> GOAL OF THE EXERCISE
Write out, word for word, the part of the listing below that opens with the line containing "This screenshot has height=553, width=755." and closes with the line containing "Task: Close the video preview dialog", keeping both of those lines and adding no others.
________________________________________
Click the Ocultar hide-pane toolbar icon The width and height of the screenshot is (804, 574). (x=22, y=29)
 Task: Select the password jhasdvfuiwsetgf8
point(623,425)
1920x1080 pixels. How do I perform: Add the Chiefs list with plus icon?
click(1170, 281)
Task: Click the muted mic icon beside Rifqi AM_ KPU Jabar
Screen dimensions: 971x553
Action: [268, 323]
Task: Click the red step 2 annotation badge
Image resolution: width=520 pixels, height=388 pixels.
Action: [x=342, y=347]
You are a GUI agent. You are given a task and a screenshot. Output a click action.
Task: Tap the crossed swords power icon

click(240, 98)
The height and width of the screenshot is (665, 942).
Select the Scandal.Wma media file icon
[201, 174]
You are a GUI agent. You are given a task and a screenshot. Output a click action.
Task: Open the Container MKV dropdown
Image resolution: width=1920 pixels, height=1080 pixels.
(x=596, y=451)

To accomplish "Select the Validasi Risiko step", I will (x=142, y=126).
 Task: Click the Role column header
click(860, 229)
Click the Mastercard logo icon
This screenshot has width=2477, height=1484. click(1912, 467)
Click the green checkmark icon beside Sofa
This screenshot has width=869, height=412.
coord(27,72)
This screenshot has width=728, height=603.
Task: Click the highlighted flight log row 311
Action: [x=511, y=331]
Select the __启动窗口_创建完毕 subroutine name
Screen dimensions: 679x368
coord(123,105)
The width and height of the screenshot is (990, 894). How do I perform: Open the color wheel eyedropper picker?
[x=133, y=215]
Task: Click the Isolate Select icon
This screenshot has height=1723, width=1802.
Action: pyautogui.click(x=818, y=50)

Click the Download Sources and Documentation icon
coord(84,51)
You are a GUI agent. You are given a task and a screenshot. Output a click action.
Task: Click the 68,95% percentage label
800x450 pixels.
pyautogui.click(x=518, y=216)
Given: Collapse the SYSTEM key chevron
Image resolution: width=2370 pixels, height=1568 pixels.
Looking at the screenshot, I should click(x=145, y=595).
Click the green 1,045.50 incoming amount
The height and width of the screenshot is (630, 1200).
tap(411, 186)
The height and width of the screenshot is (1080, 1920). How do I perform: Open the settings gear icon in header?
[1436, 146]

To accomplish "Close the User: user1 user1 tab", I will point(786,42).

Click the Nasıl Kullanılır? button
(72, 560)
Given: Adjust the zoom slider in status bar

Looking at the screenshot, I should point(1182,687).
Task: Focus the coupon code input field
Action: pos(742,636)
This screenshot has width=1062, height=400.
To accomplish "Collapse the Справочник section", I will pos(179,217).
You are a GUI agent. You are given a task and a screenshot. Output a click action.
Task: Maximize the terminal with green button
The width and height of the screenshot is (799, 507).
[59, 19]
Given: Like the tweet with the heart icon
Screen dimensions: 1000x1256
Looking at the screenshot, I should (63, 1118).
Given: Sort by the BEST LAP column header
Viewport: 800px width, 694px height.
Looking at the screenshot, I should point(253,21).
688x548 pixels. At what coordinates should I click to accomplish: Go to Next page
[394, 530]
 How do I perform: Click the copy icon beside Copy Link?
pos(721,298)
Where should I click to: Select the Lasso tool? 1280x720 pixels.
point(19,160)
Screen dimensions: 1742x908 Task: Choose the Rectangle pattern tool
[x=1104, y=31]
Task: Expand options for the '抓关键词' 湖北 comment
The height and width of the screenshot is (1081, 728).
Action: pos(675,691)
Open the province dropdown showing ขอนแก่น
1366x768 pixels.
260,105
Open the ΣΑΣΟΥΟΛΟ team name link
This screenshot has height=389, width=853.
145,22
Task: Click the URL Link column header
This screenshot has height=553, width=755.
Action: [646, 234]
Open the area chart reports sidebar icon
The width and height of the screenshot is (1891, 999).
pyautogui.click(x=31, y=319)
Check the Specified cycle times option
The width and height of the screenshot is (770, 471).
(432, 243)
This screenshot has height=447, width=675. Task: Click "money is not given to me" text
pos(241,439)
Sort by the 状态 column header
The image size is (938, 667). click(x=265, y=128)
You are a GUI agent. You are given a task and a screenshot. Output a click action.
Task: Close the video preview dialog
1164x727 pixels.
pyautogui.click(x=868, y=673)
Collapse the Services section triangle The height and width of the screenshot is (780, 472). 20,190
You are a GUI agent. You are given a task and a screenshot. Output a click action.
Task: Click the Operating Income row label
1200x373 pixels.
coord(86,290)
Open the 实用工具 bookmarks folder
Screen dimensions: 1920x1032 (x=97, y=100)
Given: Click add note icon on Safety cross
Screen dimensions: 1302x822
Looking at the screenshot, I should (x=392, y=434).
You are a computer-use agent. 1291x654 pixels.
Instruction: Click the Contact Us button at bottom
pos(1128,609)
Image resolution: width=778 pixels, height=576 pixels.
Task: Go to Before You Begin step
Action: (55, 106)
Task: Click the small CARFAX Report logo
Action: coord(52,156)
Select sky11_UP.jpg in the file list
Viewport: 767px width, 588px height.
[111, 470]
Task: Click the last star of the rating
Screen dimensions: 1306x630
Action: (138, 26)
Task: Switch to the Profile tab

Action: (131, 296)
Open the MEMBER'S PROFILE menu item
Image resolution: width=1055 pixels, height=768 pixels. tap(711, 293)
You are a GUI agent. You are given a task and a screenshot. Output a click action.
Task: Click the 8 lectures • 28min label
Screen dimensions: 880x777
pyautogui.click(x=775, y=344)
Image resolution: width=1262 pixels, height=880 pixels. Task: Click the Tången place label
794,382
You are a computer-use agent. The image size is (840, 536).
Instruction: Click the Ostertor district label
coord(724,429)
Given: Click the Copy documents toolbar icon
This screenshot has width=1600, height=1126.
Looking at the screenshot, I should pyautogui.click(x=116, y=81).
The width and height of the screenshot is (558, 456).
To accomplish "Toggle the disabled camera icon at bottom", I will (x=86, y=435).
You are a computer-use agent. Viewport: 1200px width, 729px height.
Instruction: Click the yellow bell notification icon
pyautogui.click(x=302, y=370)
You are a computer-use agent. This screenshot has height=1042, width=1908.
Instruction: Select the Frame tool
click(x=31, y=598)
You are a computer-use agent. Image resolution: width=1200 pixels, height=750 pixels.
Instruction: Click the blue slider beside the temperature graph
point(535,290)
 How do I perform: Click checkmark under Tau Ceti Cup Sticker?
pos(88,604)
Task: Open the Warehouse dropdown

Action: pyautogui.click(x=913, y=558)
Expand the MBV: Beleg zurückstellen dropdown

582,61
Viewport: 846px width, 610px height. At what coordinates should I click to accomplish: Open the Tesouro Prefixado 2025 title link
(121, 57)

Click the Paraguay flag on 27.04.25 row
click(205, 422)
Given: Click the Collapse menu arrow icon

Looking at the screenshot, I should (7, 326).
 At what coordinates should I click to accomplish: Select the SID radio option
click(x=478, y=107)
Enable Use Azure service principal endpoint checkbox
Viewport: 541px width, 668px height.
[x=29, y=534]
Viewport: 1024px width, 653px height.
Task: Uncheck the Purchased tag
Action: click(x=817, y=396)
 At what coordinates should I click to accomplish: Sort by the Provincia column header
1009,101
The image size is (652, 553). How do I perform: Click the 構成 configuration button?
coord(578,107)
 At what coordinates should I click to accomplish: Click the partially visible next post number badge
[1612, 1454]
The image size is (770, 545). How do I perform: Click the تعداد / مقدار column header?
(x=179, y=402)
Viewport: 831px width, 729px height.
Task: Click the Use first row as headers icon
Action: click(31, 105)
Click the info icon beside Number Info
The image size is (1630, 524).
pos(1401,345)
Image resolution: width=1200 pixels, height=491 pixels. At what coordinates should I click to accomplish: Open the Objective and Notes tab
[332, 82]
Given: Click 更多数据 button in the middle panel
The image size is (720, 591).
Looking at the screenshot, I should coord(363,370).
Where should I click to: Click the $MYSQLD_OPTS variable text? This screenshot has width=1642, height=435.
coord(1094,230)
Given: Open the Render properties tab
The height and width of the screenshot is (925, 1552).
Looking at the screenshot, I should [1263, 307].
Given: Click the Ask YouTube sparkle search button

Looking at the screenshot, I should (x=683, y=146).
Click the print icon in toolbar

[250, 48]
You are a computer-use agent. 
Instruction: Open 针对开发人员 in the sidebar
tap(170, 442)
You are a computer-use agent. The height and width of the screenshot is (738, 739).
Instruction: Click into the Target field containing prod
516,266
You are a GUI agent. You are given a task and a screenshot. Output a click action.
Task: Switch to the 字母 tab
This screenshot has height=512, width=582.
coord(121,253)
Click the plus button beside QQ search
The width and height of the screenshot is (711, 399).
________________________________________
> WORKED SOLUTION
This screenshot has height=553, width=755.
Action: [646, 234]
Open the area chart reports sidebar icon
The width and height of the screenshot is (1891, 999).
pyautogui.click(x=31, y=319)
Check the Specified cycle times option
The width and height of the screenshot is (770, 471).
(432, 243)
This screenshot has height=447, width=675. Task: Click "money is not given to me" text
pos(241,439)
Sort by the 状态 column header
The image size is (938, 667). click(x=265, y=128)
You are a GUI agent. You are given a task and a screenshot. Output a click action.
Task: Close the video preview dialog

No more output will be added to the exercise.